● **What you will do**
Copy out each line of the entries below in which the string "green" appears.

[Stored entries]
· · · · · · ·
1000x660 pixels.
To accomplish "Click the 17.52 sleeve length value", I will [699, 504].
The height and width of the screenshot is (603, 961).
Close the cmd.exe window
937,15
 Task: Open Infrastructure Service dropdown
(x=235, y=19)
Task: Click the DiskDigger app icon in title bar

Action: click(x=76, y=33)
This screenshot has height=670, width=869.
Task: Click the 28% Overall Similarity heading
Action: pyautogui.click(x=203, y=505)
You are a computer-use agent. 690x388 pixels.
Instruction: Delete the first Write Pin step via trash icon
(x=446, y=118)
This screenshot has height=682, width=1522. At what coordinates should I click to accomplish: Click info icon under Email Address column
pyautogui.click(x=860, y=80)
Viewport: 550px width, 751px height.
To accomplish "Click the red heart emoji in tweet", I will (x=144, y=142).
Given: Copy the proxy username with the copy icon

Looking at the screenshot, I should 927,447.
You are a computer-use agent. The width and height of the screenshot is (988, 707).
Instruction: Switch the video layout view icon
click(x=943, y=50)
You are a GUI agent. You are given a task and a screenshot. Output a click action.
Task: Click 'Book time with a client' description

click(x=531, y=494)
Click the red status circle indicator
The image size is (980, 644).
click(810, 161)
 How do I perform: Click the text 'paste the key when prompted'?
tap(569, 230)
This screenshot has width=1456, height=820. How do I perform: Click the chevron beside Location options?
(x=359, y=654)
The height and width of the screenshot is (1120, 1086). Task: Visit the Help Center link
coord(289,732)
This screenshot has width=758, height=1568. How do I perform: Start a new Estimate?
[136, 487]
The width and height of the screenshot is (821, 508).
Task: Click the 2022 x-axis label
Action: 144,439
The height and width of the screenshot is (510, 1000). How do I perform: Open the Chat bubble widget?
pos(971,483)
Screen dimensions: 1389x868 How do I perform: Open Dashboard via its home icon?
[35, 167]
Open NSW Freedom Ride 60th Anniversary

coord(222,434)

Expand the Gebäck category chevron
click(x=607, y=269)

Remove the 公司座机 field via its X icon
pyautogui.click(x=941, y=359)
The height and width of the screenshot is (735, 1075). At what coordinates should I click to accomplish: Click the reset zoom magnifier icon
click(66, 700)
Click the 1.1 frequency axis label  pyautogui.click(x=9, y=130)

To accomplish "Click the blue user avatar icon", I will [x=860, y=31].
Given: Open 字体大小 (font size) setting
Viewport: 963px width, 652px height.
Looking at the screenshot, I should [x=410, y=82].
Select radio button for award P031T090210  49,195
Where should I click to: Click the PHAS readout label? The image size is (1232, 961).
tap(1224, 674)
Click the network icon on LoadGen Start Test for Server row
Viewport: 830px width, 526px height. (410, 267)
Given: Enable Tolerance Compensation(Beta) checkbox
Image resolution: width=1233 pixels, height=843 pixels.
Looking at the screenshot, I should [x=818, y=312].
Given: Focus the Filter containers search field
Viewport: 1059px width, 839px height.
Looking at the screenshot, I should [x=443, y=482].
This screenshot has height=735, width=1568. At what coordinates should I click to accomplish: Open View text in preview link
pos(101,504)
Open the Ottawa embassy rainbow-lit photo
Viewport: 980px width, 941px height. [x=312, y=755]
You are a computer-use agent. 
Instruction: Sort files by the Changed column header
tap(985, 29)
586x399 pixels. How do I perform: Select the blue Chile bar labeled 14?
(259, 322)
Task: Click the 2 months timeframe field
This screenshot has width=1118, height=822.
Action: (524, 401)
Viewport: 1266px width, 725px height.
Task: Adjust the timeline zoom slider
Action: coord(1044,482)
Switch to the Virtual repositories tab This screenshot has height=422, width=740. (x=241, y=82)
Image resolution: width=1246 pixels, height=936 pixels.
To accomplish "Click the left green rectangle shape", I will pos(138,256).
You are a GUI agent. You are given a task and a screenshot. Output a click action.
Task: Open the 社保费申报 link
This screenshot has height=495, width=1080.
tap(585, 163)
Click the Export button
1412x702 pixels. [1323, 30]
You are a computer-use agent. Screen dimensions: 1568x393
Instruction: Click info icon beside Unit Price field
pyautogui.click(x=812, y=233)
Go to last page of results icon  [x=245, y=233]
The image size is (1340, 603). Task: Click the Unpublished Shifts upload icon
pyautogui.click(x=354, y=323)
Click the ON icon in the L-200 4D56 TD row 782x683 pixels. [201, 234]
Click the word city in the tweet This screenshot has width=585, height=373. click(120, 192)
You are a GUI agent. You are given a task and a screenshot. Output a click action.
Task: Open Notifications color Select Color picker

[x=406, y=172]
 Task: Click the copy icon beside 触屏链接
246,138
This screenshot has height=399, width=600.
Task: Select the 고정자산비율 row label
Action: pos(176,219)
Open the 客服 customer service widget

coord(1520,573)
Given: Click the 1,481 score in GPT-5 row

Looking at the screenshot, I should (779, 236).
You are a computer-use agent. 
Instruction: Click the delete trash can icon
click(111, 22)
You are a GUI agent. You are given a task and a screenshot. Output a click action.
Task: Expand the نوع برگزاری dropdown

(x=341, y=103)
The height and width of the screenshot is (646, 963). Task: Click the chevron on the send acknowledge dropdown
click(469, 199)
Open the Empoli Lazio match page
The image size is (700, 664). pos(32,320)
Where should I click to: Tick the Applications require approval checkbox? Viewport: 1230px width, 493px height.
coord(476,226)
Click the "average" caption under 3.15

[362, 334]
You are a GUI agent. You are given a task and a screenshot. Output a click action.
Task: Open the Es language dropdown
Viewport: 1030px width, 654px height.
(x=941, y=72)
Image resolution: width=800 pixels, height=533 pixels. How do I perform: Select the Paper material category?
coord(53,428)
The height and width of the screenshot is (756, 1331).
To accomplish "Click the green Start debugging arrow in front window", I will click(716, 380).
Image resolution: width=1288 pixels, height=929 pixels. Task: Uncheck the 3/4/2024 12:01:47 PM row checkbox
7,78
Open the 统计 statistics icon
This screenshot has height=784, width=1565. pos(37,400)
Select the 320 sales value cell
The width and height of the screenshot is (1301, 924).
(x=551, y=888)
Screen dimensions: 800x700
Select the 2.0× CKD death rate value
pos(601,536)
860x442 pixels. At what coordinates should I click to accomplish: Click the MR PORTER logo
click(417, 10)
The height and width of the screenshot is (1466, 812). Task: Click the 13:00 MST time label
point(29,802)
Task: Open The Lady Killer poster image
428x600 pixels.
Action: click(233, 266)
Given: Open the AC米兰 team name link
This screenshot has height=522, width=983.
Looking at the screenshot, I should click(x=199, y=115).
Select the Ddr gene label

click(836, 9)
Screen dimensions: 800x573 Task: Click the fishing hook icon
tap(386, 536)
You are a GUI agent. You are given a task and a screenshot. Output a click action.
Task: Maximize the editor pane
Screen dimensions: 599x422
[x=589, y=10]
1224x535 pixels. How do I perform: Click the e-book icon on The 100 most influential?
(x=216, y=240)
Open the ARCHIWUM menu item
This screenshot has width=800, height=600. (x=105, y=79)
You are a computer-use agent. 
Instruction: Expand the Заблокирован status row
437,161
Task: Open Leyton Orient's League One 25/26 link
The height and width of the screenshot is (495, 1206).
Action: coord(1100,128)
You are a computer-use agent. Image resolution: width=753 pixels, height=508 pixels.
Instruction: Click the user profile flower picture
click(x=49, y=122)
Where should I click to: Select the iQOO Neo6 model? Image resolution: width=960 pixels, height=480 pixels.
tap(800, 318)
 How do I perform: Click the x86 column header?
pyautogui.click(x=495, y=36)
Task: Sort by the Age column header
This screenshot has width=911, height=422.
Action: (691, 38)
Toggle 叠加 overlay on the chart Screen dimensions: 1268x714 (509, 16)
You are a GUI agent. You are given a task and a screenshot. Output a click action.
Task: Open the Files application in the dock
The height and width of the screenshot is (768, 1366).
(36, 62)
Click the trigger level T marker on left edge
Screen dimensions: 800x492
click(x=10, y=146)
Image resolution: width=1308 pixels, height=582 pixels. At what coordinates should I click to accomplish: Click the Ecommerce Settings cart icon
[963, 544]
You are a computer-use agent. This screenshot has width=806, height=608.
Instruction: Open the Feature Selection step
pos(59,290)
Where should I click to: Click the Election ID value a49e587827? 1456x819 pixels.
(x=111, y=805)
· · · · · · ·
● **Answer box**
To accomplish "Click the left green rectangle shape", I will pos(138,256).
To accomplish "Click the green Start debugging arrow in front window", I will click(716, 380).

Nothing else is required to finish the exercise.